## [Work item]
The cell isolation and culture section below defines "culture medium" as DMEM with several additions. List every substance added to the DMEM in that definition, with its concentration.

## [Document section]
━━━
Cell isolation and culture
Brown fat precursor cells were isolated from the interscapular brown adipose tissue of 20-day-old rats as described by Néchad et al. (13), except that the hypoosmotic shock was not performed. The process involves collagenase digestion, separation of mature adipocytes by flotation, and subsequent filtration through 25-µm silk filters, and precursor cells were obtained by centrifugation. The precursor cells obtained from each animal were divided into two culture flasks (25 cm²; Nunclon, Nunc, Roskilde, Denmark), each containing 5 ml culture medium consisting of DMEM supplemented with 3.5 nM insulin, 10 mM HEPES, 50 IU penicillin/ml, 50 µg streptomycin/ml, 15 µM sodium ascorbate (culture medium), and 10% NCS. The cells were grown at 37 C in an atmosphere of 5% CO₂ in air with 95% humidity. Cells were washed on day 1 (2000 cells/cm²), and culture medium was changed every second day.
━━━
## [Stored data]
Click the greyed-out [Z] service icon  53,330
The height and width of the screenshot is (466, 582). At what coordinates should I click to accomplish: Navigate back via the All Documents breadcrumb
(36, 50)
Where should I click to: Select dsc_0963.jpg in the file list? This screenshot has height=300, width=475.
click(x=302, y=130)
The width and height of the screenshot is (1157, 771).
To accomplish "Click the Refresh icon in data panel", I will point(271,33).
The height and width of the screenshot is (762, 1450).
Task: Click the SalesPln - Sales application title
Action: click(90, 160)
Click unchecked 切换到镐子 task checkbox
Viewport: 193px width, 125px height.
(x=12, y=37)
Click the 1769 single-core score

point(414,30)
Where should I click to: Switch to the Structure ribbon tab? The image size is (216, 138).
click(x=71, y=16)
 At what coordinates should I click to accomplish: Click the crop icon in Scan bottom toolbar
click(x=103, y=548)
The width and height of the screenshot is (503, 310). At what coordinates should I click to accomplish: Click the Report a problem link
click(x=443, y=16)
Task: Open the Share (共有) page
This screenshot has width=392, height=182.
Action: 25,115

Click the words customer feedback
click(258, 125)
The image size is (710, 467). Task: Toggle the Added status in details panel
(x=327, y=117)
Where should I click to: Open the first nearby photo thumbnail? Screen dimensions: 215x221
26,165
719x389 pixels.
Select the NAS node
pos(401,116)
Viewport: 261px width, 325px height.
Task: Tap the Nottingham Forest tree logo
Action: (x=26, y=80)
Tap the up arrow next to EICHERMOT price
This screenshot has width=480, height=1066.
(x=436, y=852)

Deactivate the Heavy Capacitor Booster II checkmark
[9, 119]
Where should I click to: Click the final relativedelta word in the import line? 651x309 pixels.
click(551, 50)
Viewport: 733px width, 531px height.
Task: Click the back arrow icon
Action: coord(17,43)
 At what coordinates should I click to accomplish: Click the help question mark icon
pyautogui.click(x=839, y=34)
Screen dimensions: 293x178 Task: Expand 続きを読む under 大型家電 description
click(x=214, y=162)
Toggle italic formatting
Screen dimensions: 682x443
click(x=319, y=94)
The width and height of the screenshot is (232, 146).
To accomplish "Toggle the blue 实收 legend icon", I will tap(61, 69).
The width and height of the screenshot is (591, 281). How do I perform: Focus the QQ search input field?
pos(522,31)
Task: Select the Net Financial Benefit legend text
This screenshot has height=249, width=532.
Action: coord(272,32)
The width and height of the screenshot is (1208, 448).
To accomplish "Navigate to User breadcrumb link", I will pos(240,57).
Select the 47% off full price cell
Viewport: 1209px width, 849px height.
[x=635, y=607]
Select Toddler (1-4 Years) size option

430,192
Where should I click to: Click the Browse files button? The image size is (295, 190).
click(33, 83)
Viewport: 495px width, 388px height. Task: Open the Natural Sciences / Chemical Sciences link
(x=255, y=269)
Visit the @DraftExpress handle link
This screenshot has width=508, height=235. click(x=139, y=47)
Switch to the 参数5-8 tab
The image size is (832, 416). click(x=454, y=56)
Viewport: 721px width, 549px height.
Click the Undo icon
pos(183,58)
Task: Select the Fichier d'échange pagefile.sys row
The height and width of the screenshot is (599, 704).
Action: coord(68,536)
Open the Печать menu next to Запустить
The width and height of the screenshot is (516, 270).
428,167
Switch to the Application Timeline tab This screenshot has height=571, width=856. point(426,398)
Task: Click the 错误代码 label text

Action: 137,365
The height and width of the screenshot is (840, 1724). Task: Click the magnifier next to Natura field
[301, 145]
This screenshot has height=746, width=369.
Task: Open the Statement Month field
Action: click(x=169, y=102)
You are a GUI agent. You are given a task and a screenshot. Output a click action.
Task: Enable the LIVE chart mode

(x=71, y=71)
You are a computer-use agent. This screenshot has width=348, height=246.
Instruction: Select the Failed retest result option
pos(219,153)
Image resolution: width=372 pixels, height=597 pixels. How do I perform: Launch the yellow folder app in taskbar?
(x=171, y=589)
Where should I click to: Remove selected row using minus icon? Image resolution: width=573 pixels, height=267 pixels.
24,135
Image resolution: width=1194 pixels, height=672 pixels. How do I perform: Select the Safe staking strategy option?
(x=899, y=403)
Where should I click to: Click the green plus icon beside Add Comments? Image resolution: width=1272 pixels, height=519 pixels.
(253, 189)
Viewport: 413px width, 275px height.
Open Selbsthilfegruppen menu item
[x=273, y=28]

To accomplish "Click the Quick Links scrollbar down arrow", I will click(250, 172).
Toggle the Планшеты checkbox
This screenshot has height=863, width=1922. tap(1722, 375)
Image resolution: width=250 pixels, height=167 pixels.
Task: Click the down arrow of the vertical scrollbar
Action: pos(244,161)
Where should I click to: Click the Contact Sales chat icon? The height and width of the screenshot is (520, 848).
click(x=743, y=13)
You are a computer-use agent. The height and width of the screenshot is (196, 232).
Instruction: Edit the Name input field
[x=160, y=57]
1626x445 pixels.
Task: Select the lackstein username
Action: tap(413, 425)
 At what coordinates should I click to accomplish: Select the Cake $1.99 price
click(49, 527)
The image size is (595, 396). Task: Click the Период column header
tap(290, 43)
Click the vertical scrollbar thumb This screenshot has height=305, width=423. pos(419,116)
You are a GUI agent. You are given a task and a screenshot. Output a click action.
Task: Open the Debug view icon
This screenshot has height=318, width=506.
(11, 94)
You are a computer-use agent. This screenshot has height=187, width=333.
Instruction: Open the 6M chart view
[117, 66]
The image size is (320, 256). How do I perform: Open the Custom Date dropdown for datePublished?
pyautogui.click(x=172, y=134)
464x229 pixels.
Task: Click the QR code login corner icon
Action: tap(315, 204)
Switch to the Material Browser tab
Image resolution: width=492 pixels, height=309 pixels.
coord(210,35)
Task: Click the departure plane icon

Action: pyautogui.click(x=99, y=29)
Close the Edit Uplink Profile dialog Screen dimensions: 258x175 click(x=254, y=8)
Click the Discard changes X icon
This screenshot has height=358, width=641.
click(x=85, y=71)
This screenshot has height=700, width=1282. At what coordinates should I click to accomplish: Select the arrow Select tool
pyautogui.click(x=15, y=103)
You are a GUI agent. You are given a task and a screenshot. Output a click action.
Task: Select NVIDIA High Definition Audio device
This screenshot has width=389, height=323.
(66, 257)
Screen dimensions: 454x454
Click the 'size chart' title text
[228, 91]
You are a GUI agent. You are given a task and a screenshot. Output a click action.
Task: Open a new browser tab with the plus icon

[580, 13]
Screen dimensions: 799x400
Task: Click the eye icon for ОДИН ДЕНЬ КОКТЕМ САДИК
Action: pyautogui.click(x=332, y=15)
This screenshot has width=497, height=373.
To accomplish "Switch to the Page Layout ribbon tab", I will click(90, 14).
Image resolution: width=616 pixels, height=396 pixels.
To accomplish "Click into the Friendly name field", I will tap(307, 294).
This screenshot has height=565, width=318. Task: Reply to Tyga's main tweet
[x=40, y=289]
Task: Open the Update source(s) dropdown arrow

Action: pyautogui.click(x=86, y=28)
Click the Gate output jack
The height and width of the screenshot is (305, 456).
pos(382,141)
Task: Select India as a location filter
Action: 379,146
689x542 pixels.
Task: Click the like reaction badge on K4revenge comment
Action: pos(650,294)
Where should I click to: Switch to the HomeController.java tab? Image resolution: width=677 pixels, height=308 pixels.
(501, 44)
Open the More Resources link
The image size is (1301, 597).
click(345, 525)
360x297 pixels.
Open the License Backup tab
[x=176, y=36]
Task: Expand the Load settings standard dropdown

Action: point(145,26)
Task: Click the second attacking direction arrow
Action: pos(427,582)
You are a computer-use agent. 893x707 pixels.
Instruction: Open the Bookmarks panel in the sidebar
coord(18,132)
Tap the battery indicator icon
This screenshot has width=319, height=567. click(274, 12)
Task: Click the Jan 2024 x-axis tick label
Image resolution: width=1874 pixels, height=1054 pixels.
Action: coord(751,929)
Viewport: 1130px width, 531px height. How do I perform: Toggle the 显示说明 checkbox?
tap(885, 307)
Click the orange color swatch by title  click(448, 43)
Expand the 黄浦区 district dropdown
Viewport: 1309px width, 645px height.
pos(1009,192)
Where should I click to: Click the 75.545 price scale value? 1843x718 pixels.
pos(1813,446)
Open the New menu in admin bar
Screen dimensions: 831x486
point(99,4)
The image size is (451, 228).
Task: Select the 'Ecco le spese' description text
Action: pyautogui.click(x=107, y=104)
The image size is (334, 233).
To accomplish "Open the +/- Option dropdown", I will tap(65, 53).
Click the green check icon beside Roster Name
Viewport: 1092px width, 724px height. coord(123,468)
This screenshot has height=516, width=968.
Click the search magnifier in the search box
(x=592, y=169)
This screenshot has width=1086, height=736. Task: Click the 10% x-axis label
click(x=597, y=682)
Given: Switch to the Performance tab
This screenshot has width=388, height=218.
━━━
## [Solution for this problem]
- Insulin, 3.5 nM
- HEPES, 10 mM
- Penicillin, 50 IU/ml
- Streptomycin, 50 µg/ml
- Sodium ascorbate, 15 µM